The component is rendered with the browser Canvas API, which I found mostly enjoyable to use given that I render everything on one go. The main issue was that by default the pixels are scaled oddly and look blurry because the canvas is scaled to the size of the window; to fix, the canvas' `width`

and `height`

attributes are specified based on the actual layout size and screen DPI. This is all based on this helpful post - I wish all web shenanigans had such writeups.

As I mentioned earlier, the random initial states based off the seed are generated by the automata themselves. The way the seed works is by creating a child instance with the same window size always in rule 30, then iterating seed times and using that state for the initial one in the parent. I also ensure that the seed is greater than the window size so the final state is filled.

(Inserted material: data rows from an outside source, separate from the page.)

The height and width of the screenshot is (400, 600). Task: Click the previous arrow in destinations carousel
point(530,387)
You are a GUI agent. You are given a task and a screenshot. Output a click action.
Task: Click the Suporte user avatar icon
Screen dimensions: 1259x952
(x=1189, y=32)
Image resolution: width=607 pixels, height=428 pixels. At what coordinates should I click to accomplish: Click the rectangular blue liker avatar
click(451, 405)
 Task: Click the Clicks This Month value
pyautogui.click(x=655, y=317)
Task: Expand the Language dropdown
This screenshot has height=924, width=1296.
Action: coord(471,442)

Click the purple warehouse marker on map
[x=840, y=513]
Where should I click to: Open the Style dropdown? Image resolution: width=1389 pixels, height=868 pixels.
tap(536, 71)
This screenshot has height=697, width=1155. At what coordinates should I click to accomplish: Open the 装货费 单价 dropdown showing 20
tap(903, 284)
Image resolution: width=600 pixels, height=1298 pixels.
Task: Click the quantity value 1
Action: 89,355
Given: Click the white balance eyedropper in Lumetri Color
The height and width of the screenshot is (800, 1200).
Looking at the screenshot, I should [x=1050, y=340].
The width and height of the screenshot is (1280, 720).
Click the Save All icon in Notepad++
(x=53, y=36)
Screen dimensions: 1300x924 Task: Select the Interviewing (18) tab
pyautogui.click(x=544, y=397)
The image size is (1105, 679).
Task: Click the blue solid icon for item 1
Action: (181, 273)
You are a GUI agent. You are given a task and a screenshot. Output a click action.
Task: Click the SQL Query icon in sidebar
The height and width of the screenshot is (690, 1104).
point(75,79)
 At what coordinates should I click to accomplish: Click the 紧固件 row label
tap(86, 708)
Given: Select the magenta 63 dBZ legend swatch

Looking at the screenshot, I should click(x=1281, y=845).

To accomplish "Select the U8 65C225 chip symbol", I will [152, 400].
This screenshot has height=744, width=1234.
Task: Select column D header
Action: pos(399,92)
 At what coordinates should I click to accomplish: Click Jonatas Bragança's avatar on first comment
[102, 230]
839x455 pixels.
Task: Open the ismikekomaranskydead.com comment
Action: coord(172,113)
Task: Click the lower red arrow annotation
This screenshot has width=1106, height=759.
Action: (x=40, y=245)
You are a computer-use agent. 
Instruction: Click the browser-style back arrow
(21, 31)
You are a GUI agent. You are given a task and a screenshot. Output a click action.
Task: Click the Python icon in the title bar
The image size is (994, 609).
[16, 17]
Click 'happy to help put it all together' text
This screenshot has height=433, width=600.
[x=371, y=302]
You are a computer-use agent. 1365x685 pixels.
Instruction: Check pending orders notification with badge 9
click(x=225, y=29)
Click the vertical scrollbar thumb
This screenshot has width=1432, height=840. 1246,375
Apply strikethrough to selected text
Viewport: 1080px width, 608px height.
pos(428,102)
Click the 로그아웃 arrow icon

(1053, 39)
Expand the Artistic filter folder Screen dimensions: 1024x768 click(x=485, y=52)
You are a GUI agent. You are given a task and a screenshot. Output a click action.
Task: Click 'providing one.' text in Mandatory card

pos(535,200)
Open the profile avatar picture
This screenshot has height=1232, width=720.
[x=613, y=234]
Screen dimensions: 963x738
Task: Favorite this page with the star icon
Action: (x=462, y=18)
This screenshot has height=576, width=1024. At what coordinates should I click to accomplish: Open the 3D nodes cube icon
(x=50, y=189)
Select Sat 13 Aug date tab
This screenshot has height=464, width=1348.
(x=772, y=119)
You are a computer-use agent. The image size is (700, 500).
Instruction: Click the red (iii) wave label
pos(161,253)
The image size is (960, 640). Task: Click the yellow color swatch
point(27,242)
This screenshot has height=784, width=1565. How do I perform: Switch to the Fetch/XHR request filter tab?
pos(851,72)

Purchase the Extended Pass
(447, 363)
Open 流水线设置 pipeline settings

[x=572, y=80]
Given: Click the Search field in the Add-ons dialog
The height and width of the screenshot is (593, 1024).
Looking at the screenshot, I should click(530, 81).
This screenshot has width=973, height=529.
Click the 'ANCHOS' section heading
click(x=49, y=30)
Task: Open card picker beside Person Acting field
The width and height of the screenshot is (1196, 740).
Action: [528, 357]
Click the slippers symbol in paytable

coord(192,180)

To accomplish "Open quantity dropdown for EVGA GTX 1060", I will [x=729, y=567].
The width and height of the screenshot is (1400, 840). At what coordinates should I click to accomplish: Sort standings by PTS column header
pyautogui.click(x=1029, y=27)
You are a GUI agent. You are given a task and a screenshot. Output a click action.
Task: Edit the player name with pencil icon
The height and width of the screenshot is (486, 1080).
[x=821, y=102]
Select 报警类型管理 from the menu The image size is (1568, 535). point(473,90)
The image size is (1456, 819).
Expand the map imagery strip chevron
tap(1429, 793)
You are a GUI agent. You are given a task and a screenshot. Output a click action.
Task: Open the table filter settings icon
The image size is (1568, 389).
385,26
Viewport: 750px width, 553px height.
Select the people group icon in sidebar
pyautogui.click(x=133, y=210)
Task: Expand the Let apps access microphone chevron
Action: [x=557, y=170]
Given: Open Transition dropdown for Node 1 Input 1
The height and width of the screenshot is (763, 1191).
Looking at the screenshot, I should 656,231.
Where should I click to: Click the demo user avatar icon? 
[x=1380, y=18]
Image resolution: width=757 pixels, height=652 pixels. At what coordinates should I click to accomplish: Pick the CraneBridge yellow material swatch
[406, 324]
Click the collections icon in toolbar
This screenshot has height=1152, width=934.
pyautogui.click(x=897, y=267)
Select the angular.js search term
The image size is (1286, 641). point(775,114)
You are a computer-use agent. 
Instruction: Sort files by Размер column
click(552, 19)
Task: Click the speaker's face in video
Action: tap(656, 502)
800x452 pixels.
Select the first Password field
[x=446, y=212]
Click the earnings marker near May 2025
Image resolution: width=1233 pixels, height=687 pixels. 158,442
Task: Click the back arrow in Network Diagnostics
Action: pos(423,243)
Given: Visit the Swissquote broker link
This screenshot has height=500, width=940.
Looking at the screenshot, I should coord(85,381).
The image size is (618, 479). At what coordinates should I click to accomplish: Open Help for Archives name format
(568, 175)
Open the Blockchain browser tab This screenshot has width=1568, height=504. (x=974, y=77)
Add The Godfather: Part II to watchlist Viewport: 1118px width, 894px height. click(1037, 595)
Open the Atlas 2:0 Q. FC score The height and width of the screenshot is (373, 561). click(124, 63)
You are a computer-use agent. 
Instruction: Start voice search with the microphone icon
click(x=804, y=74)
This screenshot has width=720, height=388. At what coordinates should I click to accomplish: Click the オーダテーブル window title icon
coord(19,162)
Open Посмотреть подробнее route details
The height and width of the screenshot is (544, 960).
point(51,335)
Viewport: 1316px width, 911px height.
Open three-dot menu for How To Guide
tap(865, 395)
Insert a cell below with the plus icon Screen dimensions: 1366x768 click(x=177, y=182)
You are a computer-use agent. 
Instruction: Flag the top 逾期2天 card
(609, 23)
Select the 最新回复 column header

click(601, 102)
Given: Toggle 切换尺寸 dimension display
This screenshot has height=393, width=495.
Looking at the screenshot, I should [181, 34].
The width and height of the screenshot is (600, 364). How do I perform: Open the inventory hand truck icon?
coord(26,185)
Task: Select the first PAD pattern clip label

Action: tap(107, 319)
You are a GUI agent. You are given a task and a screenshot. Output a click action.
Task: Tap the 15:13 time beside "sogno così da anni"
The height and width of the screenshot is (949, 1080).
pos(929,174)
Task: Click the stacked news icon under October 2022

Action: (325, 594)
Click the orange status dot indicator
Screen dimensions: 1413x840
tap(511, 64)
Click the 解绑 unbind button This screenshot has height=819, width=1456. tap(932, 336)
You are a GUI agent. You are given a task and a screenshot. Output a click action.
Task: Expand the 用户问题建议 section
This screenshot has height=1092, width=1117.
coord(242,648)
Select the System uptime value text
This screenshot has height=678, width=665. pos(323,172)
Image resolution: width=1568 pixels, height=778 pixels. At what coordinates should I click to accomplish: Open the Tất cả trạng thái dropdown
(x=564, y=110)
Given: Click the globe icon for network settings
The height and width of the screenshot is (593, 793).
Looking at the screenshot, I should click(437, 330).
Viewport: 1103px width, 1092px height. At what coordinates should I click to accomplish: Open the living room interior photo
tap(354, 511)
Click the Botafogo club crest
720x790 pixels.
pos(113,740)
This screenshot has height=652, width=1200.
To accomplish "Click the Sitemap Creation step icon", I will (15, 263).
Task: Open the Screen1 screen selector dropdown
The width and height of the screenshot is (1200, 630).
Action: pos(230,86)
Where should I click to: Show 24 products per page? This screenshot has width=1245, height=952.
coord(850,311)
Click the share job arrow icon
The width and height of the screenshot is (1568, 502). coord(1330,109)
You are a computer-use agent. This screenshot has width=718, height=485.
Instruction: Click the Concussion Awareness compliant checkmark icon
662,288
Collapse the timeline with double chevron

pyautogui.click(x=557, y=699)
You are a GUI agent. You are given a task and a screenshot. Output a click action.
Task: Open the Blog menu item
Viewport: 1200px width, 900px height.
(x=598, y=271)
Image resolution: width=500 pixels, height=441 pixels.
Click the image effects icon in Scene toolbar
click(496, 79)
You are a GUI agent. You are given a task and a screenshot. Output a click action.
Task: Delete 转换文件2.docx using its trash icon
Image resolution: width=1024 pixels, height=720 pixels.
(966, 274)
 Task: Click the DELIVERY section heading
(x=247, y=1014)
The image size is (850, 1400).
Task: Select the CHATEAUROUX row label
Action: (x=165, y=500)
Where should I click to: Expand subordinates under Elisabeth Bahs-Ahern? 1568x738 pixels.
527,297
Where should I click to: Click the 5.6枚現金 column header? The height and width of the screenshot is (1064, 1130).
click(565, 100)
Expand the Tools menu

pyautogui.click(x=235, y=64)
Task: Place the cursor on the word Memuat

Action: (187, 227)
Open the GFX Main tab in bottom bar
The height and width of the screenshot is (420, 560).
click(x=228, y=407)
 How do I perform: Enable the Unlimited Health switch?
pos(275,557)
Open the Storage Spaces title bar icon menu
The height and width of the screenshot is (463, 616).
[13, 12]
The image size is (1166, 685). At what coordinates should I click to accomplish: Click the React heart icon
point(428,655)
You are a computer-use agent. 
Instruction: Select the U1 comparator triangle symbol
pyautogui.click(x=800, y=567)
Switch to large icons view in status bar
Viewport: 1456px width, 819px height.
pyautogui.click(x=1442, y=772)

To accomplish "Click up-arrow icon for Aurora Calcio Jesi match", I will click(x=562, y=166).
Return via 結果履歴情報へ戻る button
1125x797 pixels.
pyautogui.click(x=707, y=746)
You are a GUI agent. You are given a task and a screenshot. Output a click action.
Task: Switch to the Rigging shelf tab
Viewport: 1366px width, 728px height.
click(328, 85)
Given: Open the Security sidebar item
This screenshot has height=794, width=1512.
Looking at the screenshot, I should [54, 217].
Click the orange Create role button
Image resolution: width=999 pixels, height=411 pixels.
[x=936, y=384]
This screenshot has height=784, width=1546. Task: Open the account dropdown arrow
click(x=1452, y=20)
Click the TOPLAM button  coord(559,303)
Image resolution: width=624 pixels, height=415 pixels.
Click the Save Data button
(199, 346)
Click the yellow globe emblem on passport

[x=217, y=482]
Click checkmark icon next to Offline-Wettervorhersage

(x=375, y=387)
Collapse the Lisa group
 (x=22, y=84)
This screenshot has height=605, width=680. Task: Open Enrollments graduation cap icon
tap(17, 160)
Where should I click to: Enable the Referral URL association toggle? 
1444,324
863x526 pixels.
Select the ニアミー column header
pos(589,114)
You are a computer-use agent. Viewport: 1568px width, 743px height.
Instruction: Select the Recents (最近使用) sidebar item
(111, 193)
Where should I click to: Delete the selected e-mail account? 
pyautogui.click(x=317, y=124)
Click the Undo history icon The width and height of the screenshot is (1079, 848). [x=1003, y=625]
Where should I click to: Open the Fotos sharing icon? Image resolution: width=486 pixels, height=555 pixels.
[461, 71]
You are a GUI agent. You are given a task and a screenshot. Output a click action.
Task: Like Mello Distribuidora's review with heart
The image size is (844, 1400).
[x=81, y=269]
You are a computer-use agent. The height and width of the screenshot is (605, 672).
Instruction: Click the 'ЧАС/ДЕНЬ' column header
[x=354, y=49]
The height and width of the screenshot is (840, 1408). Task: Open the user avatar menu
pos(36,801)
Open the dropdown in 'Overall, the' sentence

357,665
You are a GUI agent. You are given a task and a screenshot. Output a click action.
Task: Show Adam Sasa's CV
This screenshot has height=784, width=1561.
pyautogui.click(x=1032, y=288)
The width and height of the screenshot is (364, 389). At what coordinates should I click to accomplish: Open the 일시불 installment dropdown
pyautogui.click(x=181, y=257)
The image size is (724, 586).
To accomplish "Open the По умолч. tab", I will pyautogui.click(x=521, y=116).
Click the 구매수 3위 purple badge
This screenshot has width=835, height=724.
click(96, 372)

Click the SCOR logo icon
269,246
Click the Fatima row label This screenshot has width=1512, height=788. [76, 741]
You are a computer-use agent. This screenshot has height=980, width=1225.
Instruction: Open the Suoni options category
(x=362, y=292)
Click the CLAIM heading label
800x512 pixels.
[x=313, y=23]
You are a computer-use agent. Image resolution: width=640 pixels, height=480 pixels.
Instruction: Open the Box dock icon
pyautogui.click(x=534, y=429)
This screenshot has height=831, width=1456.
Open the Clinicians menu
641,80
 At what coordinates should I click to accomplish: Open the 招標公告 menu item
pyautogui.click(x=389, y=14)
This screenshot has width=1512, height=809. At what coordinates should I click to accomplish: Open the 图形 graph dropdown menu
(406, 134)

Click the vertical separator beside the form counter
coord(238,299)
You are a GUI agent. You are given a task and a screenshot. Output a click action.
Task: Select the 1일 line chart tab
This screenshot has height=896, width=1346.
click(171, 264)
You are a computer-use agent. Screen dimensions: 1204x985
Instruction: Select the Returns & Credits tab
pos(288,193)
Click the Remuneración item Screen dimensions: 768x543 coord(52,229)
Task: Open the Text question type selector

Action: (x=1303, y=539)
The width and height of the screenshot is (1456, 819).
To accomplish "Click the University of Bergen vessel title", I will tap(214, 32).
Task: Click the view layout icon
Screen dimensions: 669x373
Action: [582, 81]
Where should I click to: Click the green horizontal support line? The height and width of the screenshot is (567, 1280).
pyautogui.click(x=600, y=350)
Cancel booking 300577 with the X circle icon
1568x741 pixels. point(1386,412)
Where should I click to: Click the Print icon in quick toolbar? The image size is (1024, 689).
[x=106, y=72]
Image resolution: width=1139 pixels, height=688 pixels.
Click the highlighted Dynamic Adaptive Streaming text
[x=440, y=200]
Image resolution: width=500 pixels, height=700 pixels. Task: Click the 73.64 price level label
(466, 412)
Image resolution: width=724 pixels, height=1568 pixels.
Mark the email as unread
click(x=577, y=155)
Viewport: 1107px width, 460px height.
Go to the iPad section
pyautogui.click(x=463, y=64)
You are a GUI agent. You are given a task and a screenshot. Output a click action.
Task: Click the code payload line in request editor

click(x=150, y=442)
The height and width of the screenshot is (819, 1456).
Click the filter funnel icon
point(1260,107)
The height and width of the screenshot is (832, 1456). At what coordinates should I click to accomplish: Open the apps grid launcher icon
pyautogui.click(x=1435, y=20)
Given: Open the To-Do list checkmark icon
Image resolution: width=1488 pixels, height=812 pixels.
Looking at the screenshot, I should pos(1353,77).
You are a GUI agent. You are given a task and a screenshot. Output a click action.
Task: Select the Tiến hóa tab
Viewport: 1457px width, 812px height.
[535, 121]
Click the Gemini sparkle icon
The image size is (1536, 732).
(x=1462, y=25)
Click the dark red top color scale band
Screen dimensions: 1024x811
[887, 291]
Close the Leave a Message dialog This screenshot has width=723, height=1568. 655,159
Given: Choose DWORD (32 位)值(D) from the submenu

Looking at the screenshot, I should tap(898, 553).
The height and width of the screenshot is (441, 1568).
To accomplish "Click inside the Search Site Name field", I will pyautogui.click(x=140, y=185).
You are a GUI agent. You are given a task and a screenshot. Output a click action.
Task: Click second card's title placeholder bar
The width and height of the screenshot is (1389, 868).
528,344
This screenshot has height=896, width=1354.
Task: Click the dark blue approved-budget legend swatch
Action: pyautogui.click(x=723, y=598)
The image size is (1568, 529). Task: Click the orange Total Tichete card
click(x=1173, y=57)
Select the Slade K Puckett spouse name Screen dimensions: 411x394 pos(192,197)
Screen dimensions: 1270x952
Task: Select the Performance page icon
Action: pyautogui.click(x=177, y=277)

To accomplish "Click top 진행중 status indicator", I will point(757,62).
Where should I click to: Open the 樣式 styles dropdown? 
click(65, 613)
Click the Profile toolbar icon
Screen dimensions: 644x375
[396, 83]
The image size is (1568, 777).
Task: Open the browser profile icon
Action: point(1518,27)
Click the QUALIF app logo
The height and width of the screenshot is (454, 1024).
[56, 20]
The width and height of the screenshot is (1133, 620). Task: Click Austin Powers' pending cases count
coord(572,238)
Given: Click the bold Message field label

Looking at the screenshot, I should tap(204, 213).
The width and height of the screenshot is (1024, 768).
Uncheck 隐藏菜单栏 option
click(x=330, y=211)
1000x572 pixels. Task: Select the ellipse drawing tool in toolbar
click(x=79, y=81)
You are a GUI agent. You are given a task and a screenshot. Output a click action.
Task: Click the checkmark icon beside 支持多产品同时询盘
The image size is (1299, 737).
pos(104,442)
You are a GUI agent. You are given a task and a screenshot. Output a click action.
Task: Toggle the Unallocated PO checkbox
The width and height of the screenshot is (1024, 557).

I have a few ideas for what to add in the future when I decide to come back to it. I'd like to add some mechanism of persistence for settings, essentially letting people customize it for when they return to this blog. What would be really cool is adding animation - I tried to with the basic Canvas APIs and I couldn't get a result I was happy with - the animation kept looking choppy and brought my so-so laptop to a crawl, but if I could get it to be smooth and fast while scrolling across the screen like a tape I would be happy, though it would have to be off by default lest I become a peddler of distractions.

Honestly, it feels really good to do some creative coding instead of pragmatic work. As much as I love my role as a cloud plumber, there's a lot less sheer fun involved debugging system bugs compared to creating an interactive visualization. Hopefully it's fun for you too. I'm confident the banner will stay atop my blog for a long time, continuing to motivate me to find chaos and emergence in all kinds of places.